Last week, we did a piece on lies men tell. In keeping with the concept of gender equality, we do this piece today. Men don’t have the monopoly with lies, you know. Not to brag, but women who have been known to be forthright and with sterling reputations resort to lying plenty of times. This goes back to the days when the Homo Erectus female, after being dragged by the hair by the male Homo Erectus (because he didn’t believe she was really washing her hair in the week since she’s disappeared) resorted to lying if only to stop him from making her bald. Over the years, men and women have evolved to cooking meat, developing weapons, wearing something else other than bark of the tree; the lies too have evolved. In fact, it has become a race for survival in this crazy little thing called relationship. Think of it this way, what is the objective behind the lies women tell? Simple: she doesn’t want to hurt her man’s feeling. Now, if a girl, lady, woman, or man pretending to be a woman tells you something like the list compiled below, bear in mind, she’s not really lying, she just doesn’t want to hurt your feelings.
1. Yes, you do kind of look like Piolo Pascual, especially with that haircut! The more handsome the actor, the more she loves you. So honey, if she tells you you look like Alex Compton at a certain angle, she must really be crazy about you.

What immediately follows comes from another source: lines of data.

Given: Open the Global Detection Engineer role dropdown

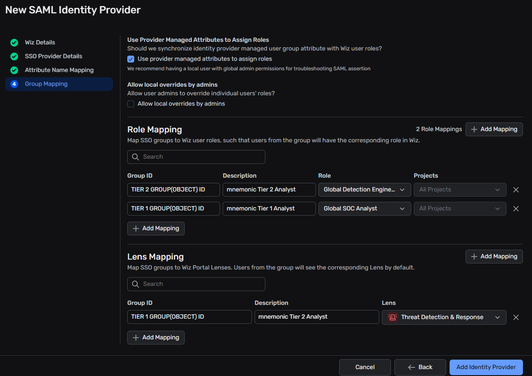Looking at the screenshot, I should coord(364,190).
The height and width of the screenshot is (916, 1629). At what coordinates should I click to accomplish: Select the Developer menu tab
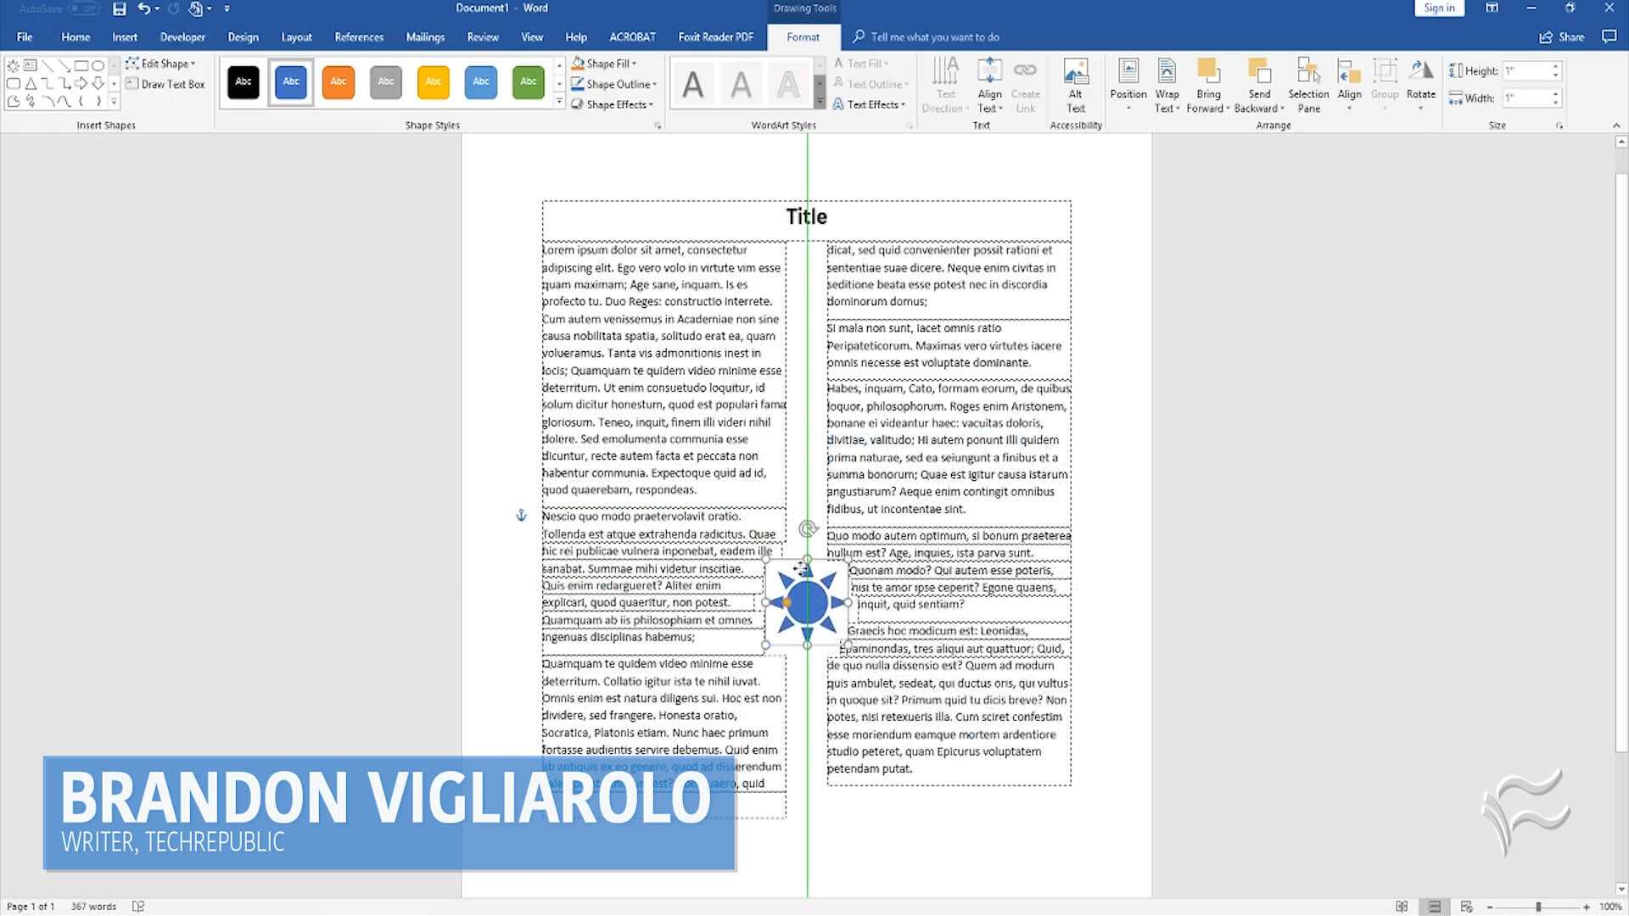[x=182, y=37]
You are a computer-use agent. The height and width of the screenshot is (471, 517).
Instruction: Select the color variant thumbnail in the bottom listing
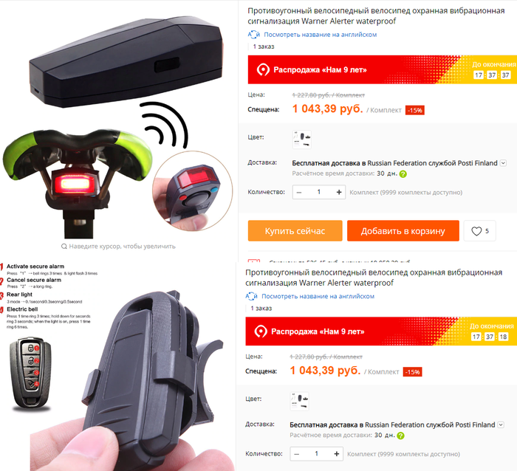pos(299,401)
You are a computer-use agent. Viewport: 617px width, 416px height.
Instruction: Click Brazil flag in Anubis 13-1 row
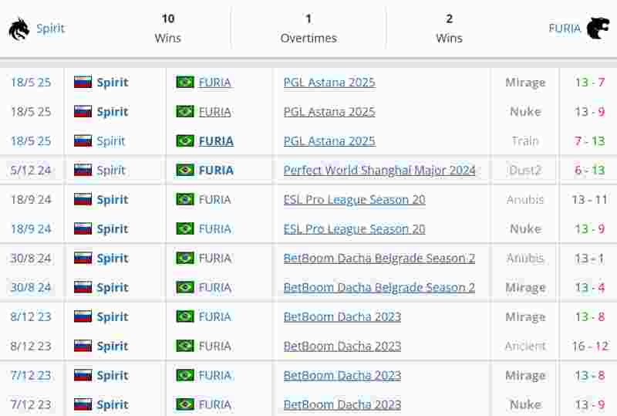[185, 258]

biteme said:2. Of course I came, honey! Tons of times. I hate to be the bearer of sad tidings but the truth is most women fake it, hon. Explanation: Simply this. Not a lot of women are red hot fire engines who are capable of multiple orgasm. You know the old saying: Once is enough for a wise man? Well, we can edit some stuff there and say: Once is enough for any woman. If you have found a woman who can do that more than once, DO NOT, I repeat, DO NOT let her go. That appetite may come in handy during rainy season.
biteme said:3. You're the best lover I've ever had. Okay, this may sound a bit harsh but the truth is, men expect it from us women to say that. Just like we women expect that you men tell us we are not fat and that you aren’t seeing someone else. Men demand that we placate their feelings and inflate their egos by telling them this. And because we care and we are ever dutiful, we say it...but only because you want us to.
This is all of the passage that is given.